Between now and July 22, when the rookies report for Training Camp, is what Nick Foles described as a "crucial" time for the quarterbacks. The quarterbacks must prepare for Kelly's first Training Camp as a head coach in the NFL from both a mental and physical standpoint. They also have to ensure that when they return to the NovaCare Complex that they are in a position to build upon the foundation that was constructed over the past 70 days.
"We all want to continue to progress, not regress," Michael Vick said.
The only quarterback with insight into how Kelly could run a Training Camp is Dennis Dixon, who played at Oregon when Kelly was the Ducks' offensive coordinator in 2007. Still, Kelly wasn't the head coach. And Dixon has already seen differences in comparing Kelly's Oregon offense and what he's bringing to the NFL.
"It wasn't as fast as it was now. It's exciting," Dixon said. "It's a challenge, especially for the quarterback position, because we have to know everything and I think everyone in the room is handling that well right now. We're looking forward to Training Camp to see how fast we can get."

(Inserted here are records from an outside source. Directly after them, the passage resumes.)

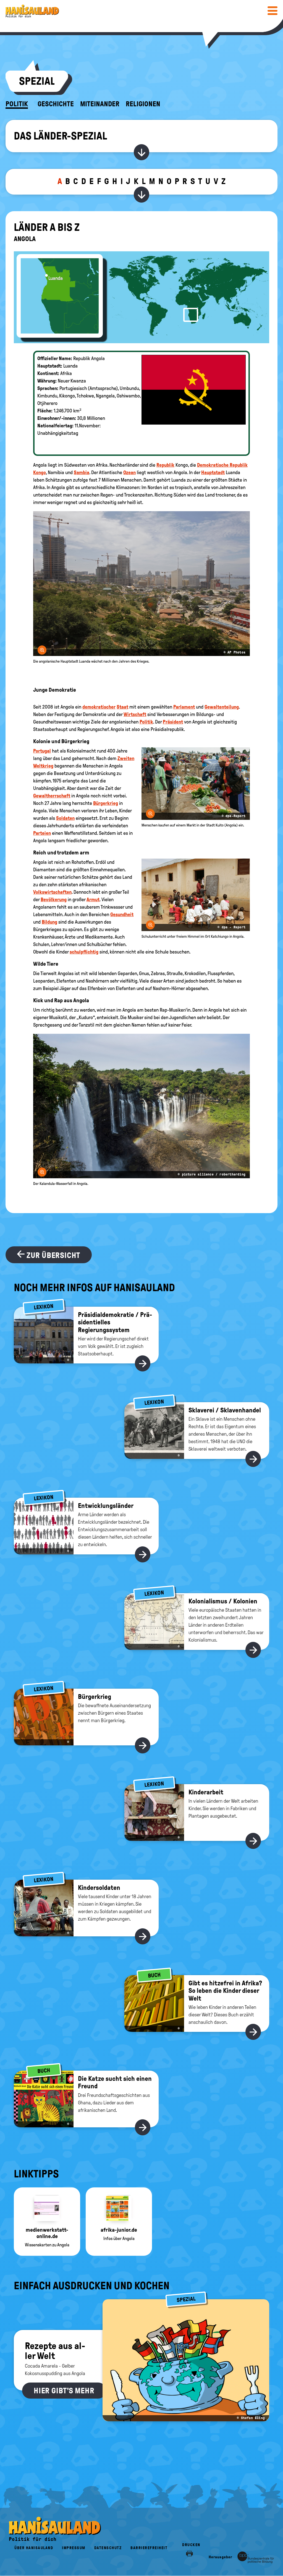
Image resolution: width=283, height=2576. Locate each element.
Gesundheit (121, 914)
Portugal (42, 751)
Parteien (42, 833)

When Dixon was asked a follow-up question to confirm that Kelly's offense is faster now than the high-octane, track-style offense that averaged 49.6 points per game in 2012, Dixon did not hesitate and said, "Yes." Twice.
"I wouldn't expect anything less. I think Chip Kelly is going to want it even faster, but at the same time under control," Dixon said. "It's up to the quarterbacks to exploit that and I'm sure everybody is ready for the challenge."
This will be the first time in over a decade that there was a legitimate quarterback competition entering Training Camp. Vick openly admits that "it's tough" to be a four-time Pro Bowl quarterback and not have certainty about the future.
"I have to be a professional and put my feelings and emotions to the side and just continue to compete," he added. "It's hard. I would be lying if I said it wasn't. That's just what I have to deal with and I'm going to keep dealing with it until I see otherwise."
Foles was a third-round pick who was considered a long-shot at this time a year ago to be the backup quarterback. Foles shined in the preseason and in six games as a rookie and is not fazed by what he is unable to control.
"The only thing that's in my control is what I do on the field and (that's) playing," Foles said. "I don't go to sleep at night, sweating, wondering where I am (on the depth chart). What I can do is work hard, come out, be on the field and be a leader to these guys. Execute the plays. Make the guys around me better."
All of the quarterbacks understand that there is a lot of progress to be made. Training Camp and the preseason will determine who the Eagles' starting quarterback is going to be on Monday, September 9 at Washington. It could be Dixon, Foles, Vick, rookie Matt Barkley or G.J. Kinne. Dixon understands Kelly enough to know that fans should not expect a resolution to the battle anytime soon. When asked for a date, Dixon offered … September 5.
"It will be as long as you imagine. That's what Chip Kelly is," Dixon said. "He keeps everyone on their toes. As an athlete, you have to be ready. Whenever your name is called, you have to be ready."